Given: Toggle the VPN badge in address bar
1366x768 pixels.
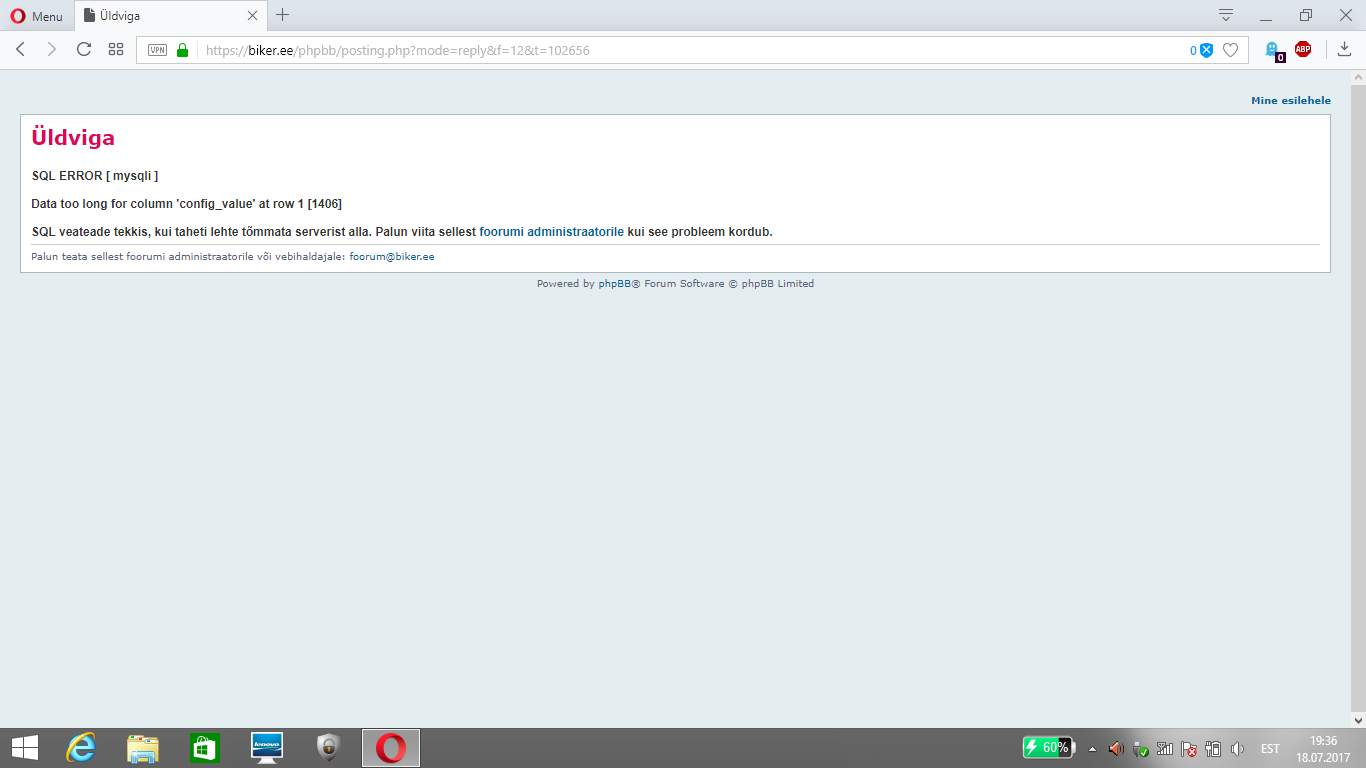Looking at the screenshot, I should pyautogui.click(x=157, y=50).
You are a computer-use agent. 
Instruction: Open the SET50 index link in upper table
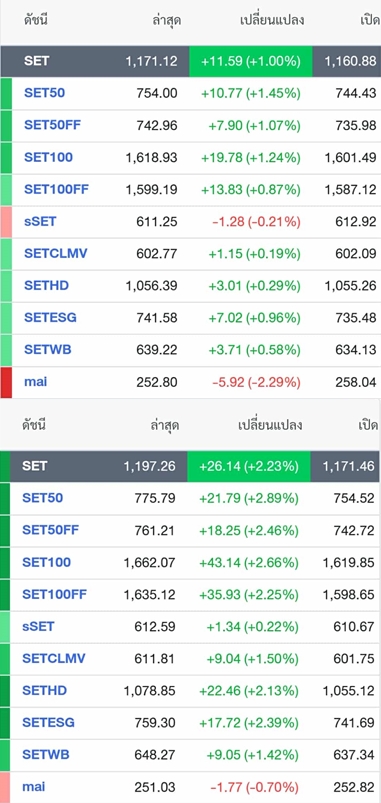[x=44, y=93]
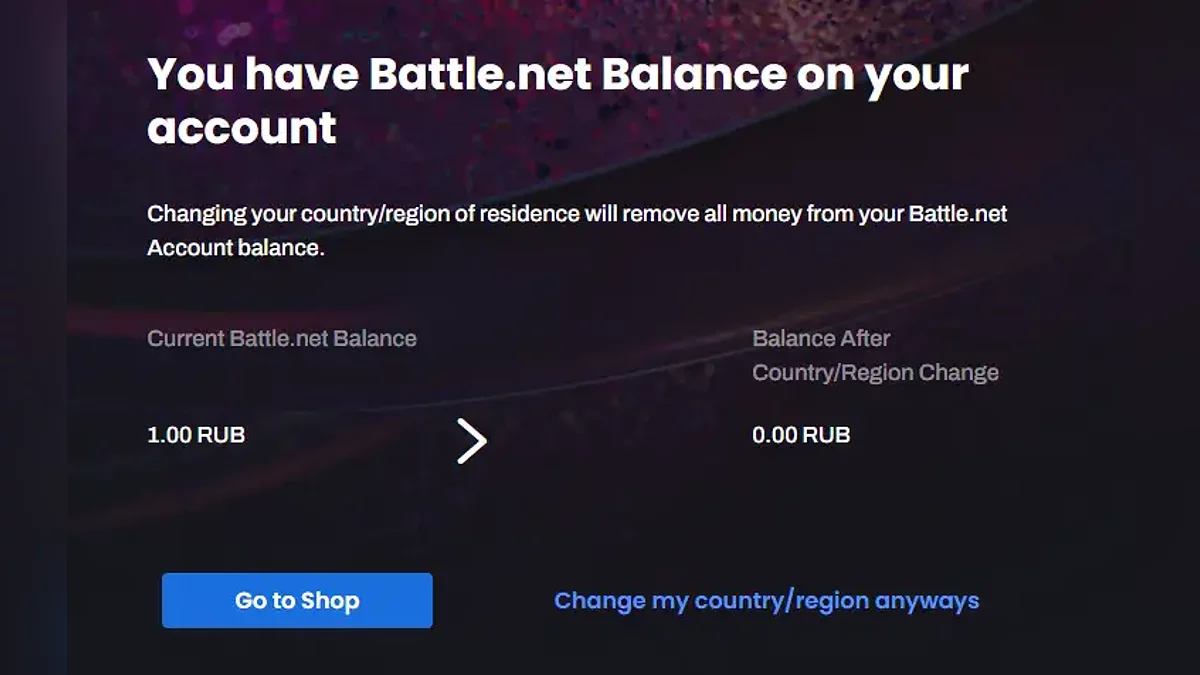Select the warning text about removing money
The image size is (1200, 675).
click(x=577, y=230)
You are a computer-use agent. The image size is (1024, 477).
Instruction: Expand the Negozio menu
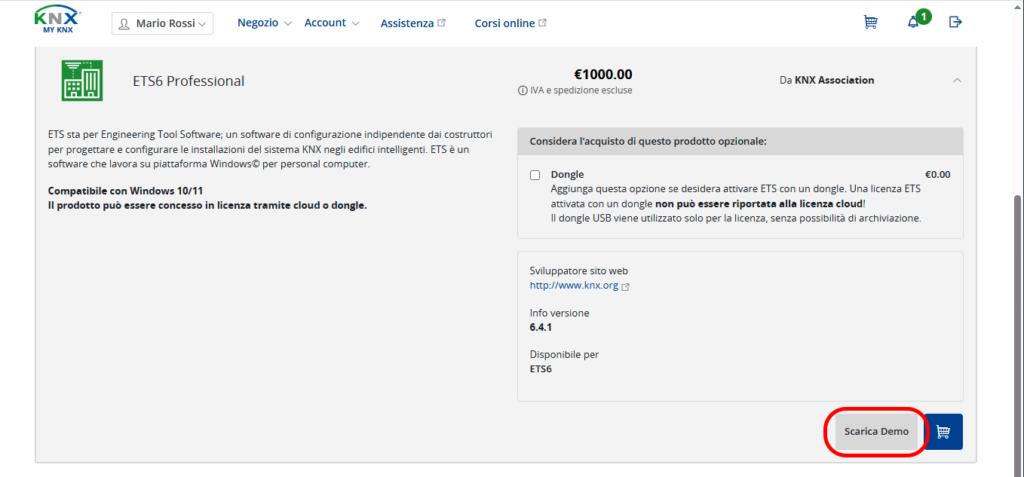(264, 23)
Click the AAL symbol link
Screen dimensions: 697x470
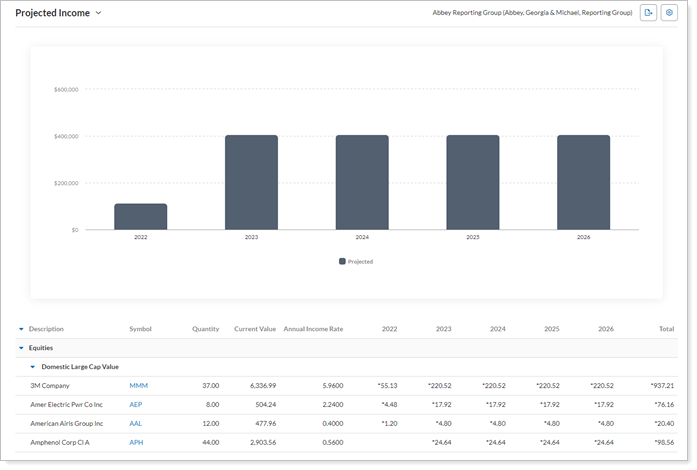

━━━━━━━━━━━━━━━━━━━━

> What you are asked to do: Write out each entry word for word, images excluded.

> Solution to the exercise:
Given: Toggle the VPN badge in address bar
1366x768 pixels.
Looking at the screenshot, I should pyautogui.click(x=157, y=50).
You are a computer-use agent. 
Instruction: Open the SET50 index link in upper table
[x=44, y=93]
Select the warning text about removing money
The image size is (1200, 675).
click(x=577, y=230)
You are a computer-use agent. The image size is (1024, 477).
Instruction: Expand the Negozio menu
(264, 23)
Click the AAL symbol link
Screen dimensions: 697x470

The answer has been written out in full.